──────── INFORMATION PROVIDED
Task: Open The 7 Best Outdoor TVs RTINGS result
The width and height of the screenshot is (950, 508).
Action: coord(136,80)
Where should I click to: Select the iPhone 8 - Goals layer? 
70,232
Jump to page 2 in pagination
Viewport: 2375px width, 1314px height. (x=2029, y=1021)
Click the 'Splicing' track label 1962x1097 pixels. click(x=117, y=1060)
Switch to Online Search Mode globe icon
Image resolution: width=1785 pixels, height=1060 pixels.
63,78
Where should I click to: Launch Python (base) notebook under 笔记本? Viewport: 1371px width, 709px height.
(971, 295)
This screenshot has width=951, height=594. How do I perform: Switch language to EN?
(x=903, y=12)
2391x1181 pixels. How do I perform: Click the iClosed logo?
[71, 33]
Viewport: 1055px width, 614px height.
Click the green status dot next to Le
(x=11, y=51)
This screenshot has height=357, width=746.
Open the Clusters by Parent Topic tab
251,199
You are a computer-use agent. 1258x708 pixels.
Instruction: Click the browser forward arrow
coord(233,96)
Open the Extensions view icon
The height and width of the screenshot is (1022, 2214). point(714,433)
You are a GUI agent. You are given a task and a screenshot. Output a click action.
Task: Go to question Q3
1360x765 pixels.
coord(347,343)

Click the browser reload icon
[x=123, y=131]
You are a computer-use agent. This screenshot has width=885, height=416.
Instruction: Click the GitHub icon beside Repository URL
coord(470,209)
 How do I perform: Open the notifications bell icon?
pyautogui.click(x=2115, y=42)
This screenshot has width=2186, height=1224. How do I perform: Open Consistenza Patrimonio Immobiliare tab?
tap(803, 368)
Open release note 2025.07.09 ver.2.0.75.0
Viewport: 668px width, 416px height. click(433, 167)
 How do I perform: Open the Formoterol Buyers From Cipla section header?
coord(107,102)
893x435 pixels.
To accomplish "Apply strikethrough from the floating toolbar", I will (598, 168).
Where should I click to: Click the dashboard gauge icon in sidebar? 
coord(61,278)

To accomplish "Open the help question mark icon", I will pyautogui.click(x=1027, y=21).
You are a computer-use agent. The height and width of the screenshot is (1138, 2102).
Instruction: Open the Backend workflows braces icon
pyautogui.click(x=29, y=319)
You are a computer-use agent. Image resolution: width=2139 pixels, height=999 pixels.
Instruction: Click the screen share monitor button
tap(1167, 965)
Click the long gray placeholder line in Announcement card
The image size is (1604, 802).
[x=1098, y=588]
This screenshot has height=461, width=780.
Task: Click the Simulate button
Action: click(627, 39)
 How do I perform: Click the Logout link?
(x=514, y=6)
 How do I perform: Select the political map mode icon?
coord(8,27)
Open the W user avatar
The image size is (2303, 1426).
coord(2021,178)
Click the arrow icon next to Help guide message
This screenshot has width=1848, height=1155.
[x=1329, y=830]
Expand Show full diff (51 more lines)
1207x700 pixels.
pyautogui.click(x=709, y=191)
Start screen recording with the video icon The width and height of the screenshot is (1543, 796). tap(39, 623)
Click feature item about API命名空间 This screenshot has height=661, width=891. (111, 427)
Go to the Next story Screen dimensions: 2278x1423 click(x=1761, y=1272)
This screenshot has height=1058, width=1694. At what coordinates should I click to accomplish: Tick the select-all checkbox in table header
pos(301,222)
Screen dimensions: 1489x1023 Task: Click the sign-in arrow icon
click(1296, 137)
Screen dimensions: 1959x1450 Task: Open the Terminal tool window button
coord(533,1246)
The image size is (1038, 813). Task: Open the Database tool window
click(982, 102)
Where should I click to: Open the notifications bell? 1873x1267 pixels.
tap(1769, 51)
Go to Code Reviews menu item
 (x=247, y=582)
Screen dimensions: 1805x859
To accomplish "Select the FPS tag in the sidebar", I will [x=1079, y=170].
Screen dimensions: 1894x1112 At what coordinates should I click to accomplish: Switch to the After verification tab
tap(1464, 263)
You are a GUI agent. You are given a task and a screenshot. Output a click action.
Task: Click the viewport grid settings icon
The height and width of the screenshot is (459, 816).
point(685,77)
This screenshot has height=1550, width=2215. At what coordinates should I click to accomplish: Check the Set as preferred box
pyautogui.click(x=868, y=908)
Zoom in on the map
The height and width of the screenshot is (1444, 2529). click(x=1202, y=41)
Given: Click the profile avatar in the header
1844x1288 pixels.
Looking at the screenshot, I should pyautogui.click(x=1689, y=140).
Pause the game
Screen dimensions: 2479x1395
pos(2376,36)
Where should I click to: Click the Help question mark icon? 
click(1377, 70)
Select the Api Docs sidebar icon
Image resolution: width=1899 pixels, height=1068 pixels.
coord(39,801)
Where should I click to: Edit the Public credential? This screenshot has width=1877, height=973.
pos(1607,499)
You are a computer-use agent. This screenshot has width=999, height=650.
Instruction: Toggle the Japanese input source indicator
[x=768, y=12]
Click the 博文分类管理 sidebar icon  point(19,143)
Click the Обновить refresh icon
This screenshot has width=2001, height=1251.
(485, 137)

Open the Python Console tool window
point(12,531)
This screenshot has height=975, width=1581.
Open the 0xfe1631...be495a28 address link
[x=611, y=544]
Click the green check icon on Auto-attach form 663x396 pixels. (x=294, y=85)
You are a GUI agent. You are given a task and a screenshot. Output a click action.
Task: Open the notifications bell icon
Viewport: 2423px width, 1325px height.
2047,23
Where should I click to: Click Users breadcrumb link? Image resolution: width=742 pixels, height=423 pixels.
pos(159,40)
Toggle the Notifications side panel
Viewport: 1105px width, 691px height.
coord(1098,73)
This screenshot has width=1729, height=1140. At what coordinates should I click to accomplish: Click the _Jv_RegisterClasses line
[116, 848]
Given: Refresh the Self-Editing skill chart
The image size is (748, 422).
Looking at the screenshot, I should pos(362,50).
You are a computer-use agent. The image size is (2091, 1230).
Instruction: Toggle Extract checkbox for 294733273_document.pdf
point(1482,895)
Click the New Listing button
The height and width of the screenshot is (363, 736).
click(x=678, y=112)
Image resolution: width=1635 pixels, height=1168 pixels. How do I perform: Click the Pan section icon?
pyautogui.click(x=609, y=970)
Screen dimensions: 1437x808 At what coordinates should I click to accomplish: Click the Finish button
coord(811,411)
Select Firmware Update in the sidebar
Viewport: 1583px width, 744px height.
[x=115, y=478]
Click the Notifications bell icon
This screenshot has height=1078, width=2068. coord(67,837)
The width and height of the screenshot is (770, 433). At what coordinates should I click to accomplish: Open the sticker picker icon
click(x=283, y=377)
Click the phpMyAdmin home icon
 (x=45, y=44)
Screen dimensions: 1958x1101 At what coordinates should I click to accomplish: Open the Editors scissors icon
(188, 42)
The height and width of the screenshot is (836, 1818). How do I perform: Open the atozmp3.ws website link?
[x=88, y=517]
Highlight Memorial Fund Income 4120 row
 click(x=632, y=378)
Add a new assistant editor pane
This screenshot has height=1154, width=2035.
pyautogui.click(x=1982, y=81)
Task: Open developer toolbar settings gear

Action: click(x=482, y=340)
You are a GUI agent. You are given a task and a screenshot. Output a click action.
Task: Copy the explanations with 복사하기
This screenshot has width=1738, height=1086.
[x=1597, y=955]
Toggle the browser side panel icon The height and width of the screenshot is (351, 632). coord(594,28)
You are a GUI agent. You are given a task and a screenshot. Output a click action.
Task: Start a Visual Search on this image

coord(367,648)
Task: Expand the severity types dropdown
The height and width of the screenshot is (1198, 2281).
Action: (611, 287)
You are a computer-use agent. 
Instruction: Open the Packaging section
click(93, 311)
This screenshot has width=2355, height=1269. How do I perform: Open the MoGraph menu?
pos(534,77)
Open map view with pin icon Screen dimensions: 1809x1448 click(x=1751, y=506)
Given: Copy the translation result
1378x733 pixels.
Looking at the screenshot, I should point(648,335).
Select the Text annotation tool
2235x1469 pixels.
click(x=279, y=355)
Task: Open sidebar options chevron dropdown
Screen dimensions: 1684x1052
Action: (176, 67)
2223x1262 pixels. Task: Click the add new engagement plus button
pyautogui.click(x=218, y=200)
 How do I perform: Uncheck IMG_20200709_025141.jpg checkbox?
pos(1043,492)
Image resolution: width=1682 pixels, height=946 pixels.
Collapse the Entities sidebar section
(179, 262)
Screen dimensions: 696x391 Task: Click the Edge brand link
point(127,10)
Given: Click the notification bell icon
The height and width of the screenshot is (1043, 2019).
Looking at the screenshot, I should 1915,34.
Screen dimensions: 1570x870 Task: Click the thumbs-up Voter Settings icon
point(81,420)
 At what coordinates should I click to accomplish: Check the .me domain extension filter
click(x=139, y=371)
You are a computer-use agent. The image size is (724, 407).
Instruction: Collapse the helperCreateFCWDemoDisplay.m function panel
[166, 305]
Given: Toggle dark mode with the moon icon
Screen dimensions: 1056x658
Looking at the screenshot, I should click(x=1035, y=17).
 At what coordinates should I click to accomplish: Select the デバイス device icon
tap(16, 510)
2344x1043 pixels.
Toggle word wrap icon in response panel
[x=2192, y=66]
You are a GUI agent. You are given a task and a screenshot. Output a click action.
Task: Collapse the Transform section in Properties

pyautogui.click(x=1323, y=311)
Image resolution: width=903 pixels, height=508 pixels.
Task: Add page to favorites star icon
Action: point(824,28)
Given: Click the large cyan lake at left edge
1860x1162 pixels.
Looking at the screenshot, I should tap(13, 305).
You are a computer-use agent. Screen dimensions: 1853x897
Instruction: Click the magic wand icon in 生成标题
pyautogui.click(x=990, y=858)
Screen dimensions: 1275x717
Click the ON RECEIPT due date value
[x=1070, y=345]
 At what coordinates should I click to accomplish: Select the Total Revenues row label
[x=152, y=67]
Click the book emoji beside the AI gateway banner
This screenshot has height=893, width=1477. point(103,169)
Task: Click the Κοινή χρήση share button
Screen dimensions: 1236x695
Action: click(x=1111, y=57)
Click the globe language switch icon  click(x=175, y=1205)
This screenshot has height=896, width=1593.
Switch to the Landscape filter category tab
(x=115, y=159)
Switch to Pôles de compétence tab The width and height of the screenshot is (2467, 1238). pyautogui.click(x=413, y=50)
────────────────
• **EXERCISE DESCRIPTION**:
Using the listing, count the lines where the word "dropdown" appears and reply with only that number.

• **SOLVED EXERCISE**:
2